[Problem requirements]:
Set down word for word the passage of the conversation on failure and experimentation in the life sciences, from "ERIK:  I think" up to and including "a mental change.".

[Text]:
ERIK:  I think that’s a good point, and tieing into that is also… and you said it before, Timm… embracing failure, or more likely, embracing learning and actually, to start working in iterations. To plan for three months horizons, then stop, learn, adjust, build measure, learn, build measure, learn. I think… it is actually what the Life Science industry is all about… okay this molecule, what can it actually do? What kind of side effects does it have? What kind of toxicity does it have? Can we fumble our way into learning? It’s built on that, and at some point, it gets more rigid because we get into scale up, but that idea of working in iterations… looking for the learning rather than avoiding failure. I think that’s a mental change. 

TIMM:  Totally agree. I know about your experience but mine is… indeed, what you’re mentioning… experimentation and failure is kind of at the heart of every pharma company, and at the same time, it’s such a difficult concept to unlearn certain patterns that we’ve learned over the time, right? Failure and experimentation seems to be something that’s almost stigmatized in the pharma Life Sciences world, I think.

[Stored items]:
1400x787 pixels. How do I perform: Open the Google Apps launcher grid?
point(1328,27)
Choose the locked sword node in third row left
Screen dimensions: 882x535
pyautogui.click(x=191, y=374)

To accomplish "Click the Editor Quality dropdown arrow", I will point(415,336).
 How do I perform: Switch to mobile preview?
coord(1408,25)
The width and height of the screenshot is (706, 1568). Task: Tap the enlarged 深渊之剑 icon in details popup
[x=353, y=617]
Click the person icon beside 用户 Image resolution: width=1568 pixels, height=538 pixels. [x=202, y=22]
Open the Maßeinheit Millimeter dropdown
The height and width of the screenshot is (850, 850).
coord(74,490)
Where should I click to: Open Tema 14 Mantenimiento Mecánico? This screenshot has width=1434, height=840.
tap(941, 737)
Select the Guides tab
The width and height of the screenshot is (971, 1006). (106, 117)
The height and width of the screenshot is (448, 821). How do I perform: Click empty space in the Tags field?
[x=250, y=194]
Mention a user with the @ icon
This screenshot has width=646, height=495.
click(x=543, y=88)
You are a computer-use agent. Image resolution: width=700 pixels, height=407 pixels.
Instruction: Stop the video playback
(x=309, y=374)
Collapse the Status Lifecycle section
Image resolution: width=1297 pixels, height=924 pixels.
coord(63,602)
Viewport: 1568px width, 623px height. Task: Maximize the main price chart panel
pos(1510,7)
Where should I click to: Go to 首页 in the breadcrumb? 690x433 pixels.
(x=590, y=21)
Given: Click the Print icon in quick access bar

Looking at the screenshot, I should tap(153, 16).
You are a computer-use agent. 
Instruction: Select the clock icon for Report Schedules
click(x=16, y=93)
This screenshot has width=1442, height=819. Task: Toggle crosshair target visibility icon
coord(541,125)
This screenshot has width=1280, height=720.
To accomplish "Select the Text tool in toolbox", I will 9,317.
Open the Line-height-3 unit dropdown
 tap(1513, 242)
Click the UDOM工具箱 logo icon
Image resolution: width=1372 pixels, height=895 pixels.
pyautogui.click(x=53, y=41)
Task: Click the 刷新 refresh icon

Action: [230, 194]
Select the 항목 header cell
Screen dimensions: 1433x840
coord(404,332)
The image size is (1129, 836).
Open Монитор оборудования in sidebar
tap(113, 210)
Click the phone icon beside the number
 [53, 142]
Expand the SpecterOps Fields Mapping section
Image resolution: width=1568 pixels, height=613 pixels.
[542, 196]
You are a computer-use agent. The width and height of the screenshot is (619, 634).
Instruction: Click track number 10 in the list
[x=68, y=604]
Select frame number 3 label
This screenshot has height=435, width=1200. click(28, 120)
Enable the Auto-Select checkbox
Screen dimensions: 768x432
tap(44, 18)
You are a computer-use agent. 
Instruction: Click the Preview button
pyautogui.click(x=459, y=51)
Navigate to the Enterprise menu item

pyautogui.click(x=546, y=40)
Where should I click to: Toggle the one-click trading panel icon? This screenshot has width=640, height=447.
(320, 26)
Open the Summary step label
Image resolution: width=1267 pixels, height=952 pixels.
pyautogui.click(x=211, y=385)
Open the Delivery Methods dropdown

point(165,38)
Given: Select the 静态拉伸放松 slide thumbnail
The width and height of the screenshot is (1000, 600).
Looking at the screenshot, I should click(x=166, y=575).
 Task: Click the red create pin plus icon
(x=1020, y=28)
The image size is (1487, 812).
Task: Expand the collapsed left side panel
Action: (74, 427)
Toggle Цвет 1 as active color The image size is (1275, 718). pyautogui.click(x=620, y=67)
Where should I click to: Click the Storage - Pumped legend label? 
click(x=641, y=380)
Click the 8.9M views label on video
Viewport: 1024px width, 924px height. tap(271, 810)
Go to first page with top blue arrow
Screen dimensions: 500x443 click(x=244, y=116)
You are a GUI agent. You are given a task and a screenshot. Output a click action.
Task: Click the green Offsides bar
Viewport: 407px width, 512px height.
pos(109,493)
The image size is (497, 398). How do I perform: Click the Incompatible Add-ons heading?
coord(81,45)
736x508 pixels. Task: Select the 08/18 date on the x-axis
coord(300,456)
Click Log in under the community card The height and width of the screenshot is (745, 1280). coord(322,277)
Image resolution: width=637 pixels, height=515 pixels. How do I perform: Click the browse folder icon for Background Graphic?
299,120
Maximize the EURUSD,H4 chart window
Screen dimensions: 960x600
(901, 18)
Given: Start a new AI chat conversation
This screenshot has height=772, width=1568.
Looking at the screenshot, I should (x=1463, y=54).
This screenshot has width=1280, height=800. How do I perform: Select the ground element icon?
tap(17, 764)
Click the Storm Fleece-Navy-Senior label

[Exercise answer]:
ERIK:  I think that’s a good point, and tieing into that is also… and you said it before, Timm… embracing failure, or more likely, embracing learning and actually, to start working in iterations. To plan for three months horizons, then stop, learn, adjust, build measure, learn, build measure, learn. I think… it is actually what the Life Science industry is all about… okay this molecule, what can it actually do? What kind of side effects does it have? What kind of toxicity does it have? Can we fumble our way into learning? It’s built on that, and at some point, it gets more rigid because we get into scale up, but that idea of working in iterations… looking for the learning rather than avoiding failure. I think that’s a mental change.